新興国ではお馴染みのデュアルSIM対応端末で、4インチのWVGA(解像度は480×800ドット)PLS液晶ディスプレー、310万画素のメインカメラを搭載。動作周波数1.2GHzのデュアルコアプロセッサ、768MバイトのRAM、4Gバイトのストレージを搭載。バッテリー容量は1500mAh、連続駆動時間は動画視聴なら7時間、通話なら8時間可能。電力消費を最小限におさえる「Ultra Power Saving Mode」機能を搭載している。FMラジオも搭載。またインドの多言語社会に対応して14か国語に対応していることは興味深い。

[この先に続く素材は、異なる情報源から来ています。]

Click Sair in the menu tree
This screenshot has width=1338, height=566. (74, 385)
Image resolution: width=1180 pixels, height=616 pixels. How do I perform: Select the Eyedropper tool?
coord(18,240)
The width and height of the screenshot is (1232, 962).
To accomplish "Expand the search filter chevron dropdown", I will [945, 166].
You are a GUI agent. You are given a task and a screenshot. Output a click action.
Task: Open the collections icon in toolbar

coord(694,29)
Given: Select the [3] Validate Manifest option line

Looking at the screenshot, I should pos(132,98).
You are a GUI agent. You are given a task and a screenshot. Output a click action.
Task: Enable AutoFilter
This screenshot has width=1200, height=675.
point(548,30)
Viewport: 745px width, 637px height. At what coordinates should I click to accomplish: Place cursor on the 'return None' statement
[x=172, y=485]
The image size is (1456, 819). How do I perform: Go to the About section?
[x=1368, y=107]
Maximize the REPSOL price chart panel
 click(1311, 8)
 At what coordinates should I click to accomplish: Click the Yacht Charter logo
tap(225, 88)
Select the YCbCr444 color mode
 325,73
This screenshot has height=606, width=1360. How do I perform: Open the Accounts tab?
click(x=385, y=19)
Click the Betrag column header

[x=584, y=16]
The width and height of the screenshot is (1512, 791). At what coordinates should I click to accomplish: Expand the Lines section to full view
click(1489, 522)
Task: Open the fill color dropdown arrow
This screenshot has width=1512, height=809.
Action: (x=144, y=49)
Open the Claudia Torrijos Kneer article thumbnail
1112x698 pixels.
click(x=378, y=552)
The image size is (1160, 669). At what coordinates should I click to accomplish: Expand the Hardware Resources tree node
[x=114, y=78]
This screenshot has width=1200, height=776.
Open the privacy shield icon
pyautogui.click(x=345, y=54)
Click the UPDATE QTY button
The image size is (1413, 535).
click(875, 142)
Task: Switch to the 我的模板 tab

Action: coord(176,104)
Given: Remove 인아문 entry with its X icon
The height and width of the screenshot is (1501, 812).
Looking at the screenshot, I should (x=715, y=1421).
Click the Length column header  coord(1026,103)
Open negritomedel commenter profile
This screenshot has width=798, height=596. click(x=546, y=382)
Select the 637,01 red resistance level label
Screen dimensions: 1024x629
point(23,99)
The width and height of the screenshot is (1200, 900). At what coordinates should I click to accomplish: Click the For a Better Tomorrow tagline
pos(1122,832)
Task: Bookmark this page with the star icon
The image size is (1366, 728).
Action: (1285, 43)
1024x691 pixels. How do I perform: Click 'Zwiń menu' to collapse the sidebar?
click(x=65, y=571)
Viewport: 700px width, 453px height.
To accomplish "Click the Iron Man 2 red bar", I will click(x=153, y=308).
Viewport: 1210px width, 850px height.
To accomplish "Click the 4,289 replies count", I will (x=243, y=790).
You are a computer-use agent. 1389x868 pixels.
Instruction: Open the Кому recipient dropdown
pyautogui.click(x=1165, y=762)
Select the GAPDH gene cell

Tizen OS対応のアプリケーション配信および販売ストアでの売上(アプリ内購入も含む)の開発者へのレベニューシェアを1年間100%にする。つまりTizen OS向けに開発したアプリの売上の全てが開発者の収入になるが、インドやバングラディッシュのような新興国で有料アプリのダウンロードやアイテム課金は決して多くない。また利用者から見たら、OSがAndroidであれTizenであれ、スマートフォンで利用しているのは通話、SMS(ショートメッセージ)以外はTwitterやFacebookなどのSNS、WhatsAppなどのメッセンジャー、YouTubeなどの動画であるから、OSに対する大きな拘りはない。

最近の新興国の新機種スマートフォンは100ドル以下であることから「Samsung Z1」も価格的にも機能的にも特別大きな差別化がある端末ではない。バングラディッシュにはWaltonやSymphonyといった地場メーカーから低価格なスマートフォンが大量に流通している。サムスンとはいえ全く安泰ではない。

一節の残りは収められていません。